Así se teje el Multiverso. No como un mapa,
sino como una telaraña luminosa que vibra con la mente.
La actividad psíquica de los seres es la aguja que borda las formas del mundo.
Esa es la clave. Y también, la trampa.
Porque aquellos que conocen este secreto —los Amos del Sistema— han aprendido a susurrar pensamientos. A sembrar creencias. A inducir imágenes.
Y no necesitan hacerlo con cadenas. Basta con instalar una idea. Una sola.
Una idea que el alma humana adopte como propia,
y en su inocencia creadora, la construya.
Así, los escenarios se sostienen por quienes los habitan.
Así, las prisiones se construyen desde dentro.

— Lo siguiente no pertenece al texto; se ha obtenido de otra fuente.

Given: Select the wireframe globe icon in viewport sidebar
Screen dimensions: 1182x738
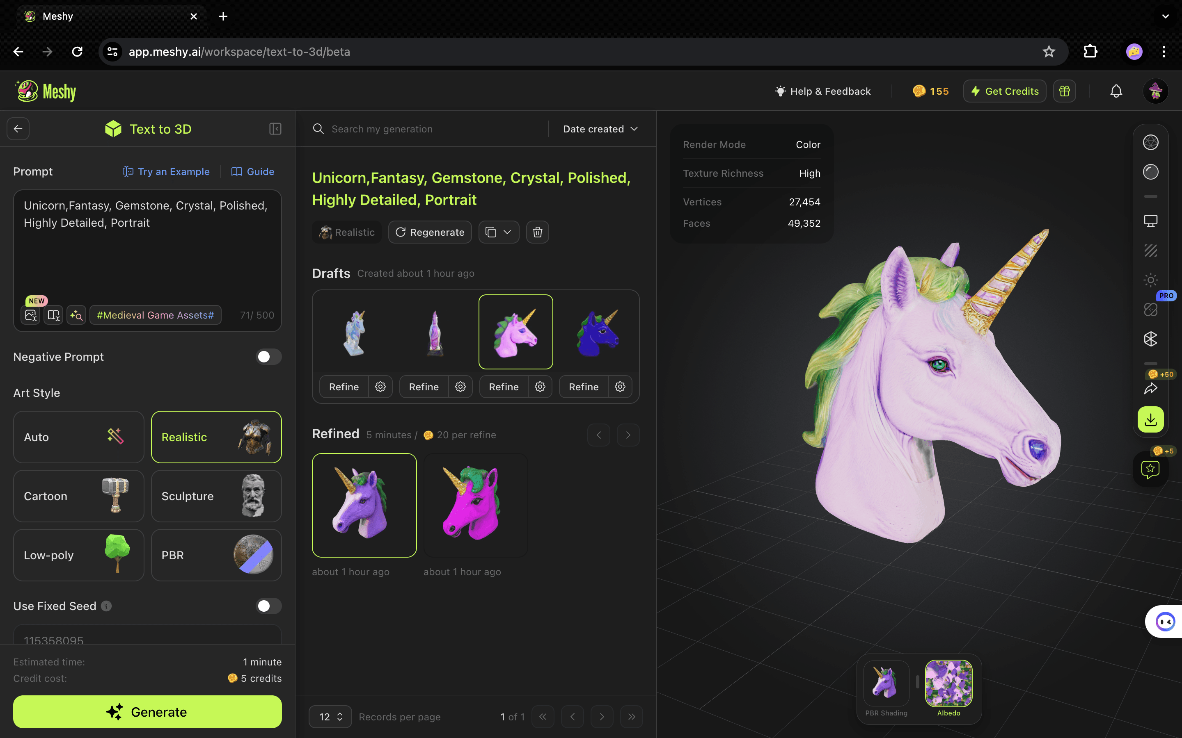Looking at the screenshot, I should [1151, 142].

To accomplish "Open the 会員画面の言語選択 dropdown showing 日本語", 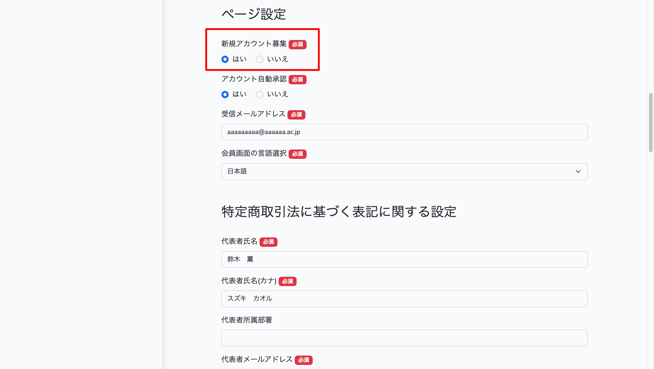I will point(404,171).
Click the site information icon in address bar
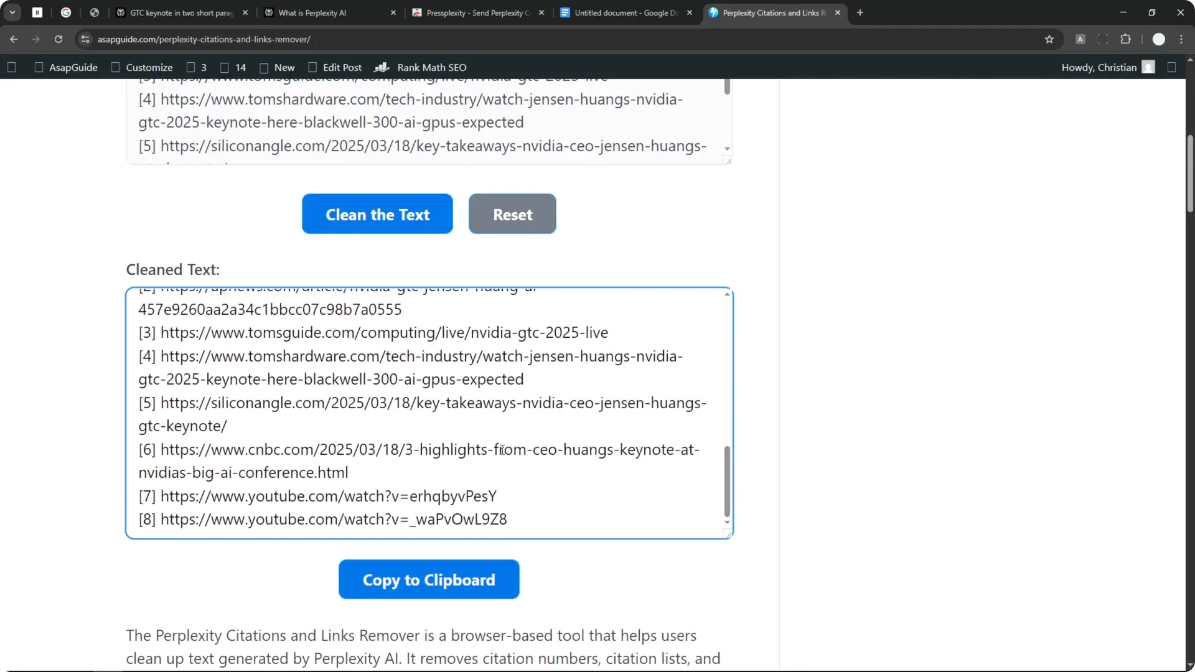This screenshot has width=1195, height=672. tap(85, 39)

Es importante que comprendan esto:
—“No hay barrotes más fuertes que los que uno imagina que no existen.”
Todos nosotros, al encarnar, recibimos cuerpos nacidos de la Matrix.
No solo el cuerpo físico: también la mente, los impulsos, los deseos.
Todo está enlazado al tejido grupal.
La Matrix necesita coherencia.
Necesita que nadie despierte antes de tiempo.
Y para ello, agrupa las experiencias por afinidad emocional:
quienes vibran en miedo, sueñan juntos.
Quienes vibran en deseo, recorren los mismos espejismos.
Quienes aman… son los más peligrosos.
Porque el amor verdadero deshace la lógica del encierro.
Así, la trampa dimensional queda cerrada.
No con candados, sino con acuerdos no recordados.
Y los que fueron encerrados, la sostienen. Sin saberlo.
Como danzantes que repiten los mismos pasos, noche tras noche,
bajo una música que no compusieron.
Y entonces me pregunté…
¿Por qué en la Tercera Dimensión?
¿Por qué este plano denso, este mundo de materia áspera,
de tiempo lento y memoria frágil?
La respuesta vino como una imagen: una espiral descendente.
La humanidad nació en otra vibración.
Su origen… fue en la Quinta Dimensión.
Pero los Amos del Sistema necesitaban contenerla.
No podían permitir que al morir, las almas ascendieran más allá.
Así que trazaron un cerco. Un umbral. Un límite invisible pero eficaz.
Instalaron su dominio entre la Cuarta y la Quinta Dimensión.
Y desplazaron la experiencia humana hacia abajo,
a este plano más denso, más manejable, más vulnerable.
Aquí, el cielo y el infierno son simulaciones.
Aquí, la tierra es un teatro.
Y los actores olvidaron que interpretan.
Pero a veces, alguien recuerda.
Alguien sueña fuera del libreto.
Y en ese desvío, una grieta se abre.
Y por ella entra la luz. Como una luciérnaga que parpadea
en medio de una noche escrita por otros.

Escrito por la Maestra, Kalyna Rein.
La que camina entre los sueños de una humanidad dormida.